I’ve always tried to support my local area, using its services whenever I can. Previously I’ve praised the facilities at East Midlands Airport – which were never going to match anything that the big boys could provide – but at least the place ran efficiently.
But no more. There must be a dozen early morning flights today, and while all lanes in the security area are open, it still feels like a cattle shed. The staff are doing their best to get everyone through, but the process takes around 45 minutes; not great when you’ve already got up in the middle of the night. And now, due to its growing popularity, an extra few gates have been added. Not in the main building but a 15 minute walk away. Given that the gate to Berlin isn’t even listed until 30 minutes before the flight, it’s hardly surprising that some people barely make it in time.
Still, that’s the price you pay for budget travel. And Berlin’s “second” airport – Shoenfeld – isn’t much better. Twisty corridors lead to a baggage area with just two belts for six current flights. But my case arrives promptly, and it’s a relatively easy 45 minute journey into the city thanks to the extensive S-Bahn rail network.
The Leonardo Hotel near Friedrrichstrasse has an air of modern and functional; more of which later. First stop, though, is a little entrance to the city.
Even on a cloudy day, with spots of rain in the air, the Brandenburg Gate is impressive. And like every other big ticket tourist attraction around the world, it’s surrounded by the sounds of many (mainly European) languages, and tour guides promoting walks, cycle rides, horse drawn carriage tours and just about anything else. But despite the cacophony, there is an air of modesty. The are no tacky cafes or souvenir shops crowding the immediate area – though you don’t have to go too far to find them.

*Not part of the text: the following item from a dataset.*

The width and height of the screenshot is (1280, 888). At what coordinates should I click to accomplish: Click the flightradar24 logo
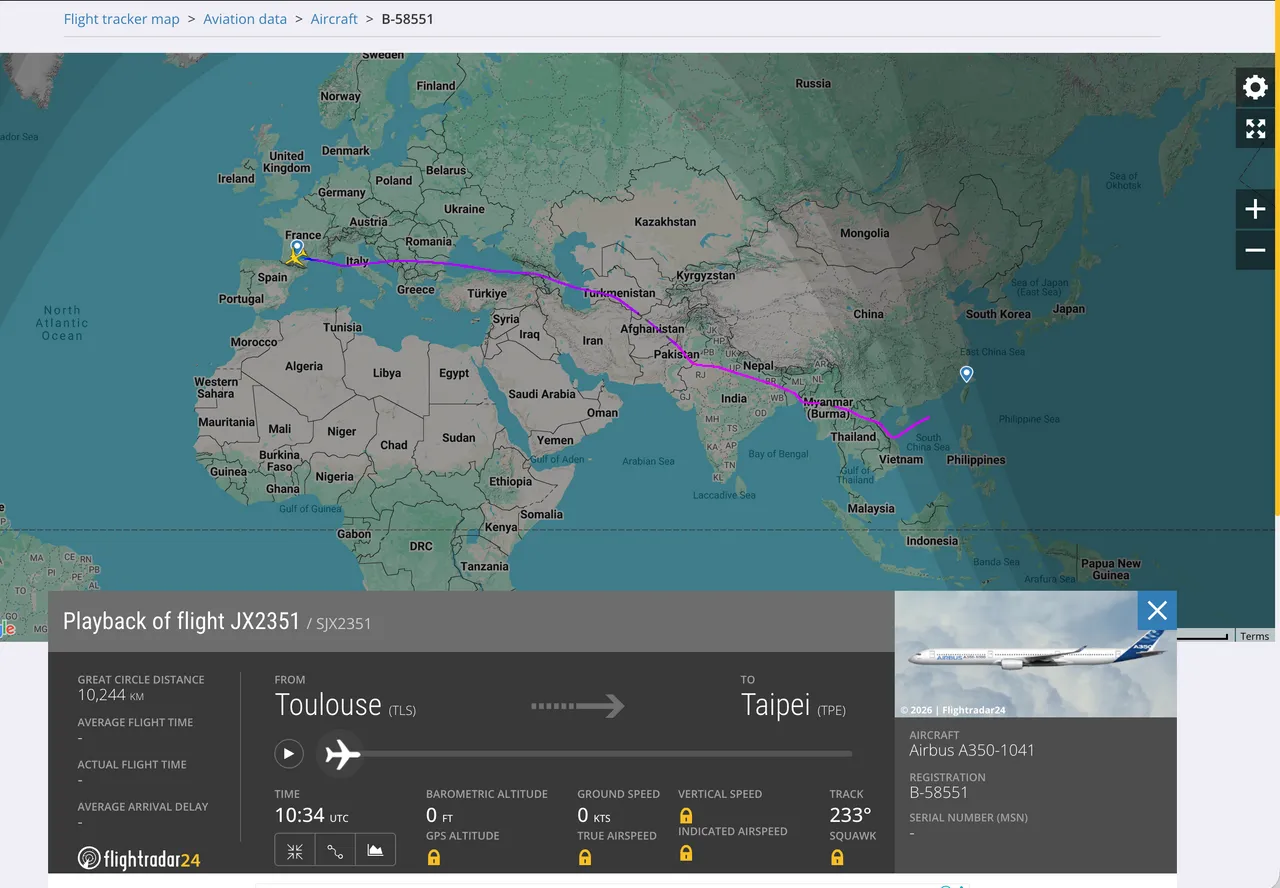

In the shadow of the Holocaust Memorial, a collection of solemn stone blocks stretching out across a plaza, is a parade of cheap coffee bars, kebab shops and gift stores. But it’s a welcome change from some locations I’ve visited, where only the high end eateries get a look in near the big sites.
Just a short walk away is the infamous Checkpoint Charlie, the epicentre of divided Berlin in the twentieth century. No irony, then, that fake troops pose for photos next to one of the biggest symbols of a city occupied by unwanted incomers.
There’s also a Checkpoint Charlie Museum, which I’d thought was well worth a visit, until I discovered that another nearby project has plotted the key points of the whole story on the street – free of charge. And the hoardings marked another example of local enterprise reclaiming the neighbourhood, in the form of an urban beach.